WHAT YOU SHOULD DO: Return exactly the lines below, starting with the one that has "645x1568 pixels." and going on through the one that has "Task: Open the @calstampeders mention".
═════ PROVIDED RECORDS
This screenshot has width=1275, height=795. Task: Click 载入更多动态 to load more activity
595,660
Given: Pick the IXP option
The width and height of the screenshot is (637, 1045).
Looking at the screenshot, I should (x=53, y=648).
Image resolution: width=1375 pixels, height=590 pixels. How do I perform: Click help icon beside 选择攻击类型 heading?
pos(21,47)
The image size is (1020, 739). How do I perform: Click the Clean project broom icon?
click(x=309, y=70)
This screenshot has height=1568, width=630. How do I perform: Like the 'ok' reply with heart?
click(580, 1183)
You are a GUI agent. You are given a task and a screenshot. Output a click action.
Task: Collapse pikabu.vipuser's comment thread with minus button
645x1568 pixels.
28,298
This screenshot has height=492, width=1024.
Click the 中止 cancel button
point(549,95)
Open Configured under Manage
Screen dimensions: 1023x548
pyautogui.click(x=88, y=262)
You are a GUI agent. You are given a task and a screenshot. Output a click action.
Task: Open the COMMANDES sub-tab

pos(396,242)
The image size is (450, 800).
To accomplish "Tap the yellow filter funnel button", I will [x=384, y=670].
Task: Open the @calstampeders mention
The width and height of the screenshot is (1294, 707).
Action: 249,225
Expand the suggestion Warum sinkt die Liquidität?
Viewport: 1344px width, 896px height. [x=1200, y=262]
══════════
SOLUTION FOR THIS TASK:
645x1568 pixels.
28,298
This screenshot has height=492, width=1024.
Click the 中止 cancel button
point(549,95)
Open Configured under Manage
Screen dimensions: 1023x548
pyautogui.click(x=88, y=262)
You are a GUI agent. You are given a task and a screenshot. Output a click action.
Task: Open the COMMANDES sub-tab

pos(396,242)
The image size is (450, 800).
To accomplish "Tap the yellow filter funnel button", I will [x=384, y=670].
Task: Open the @calstampeders mention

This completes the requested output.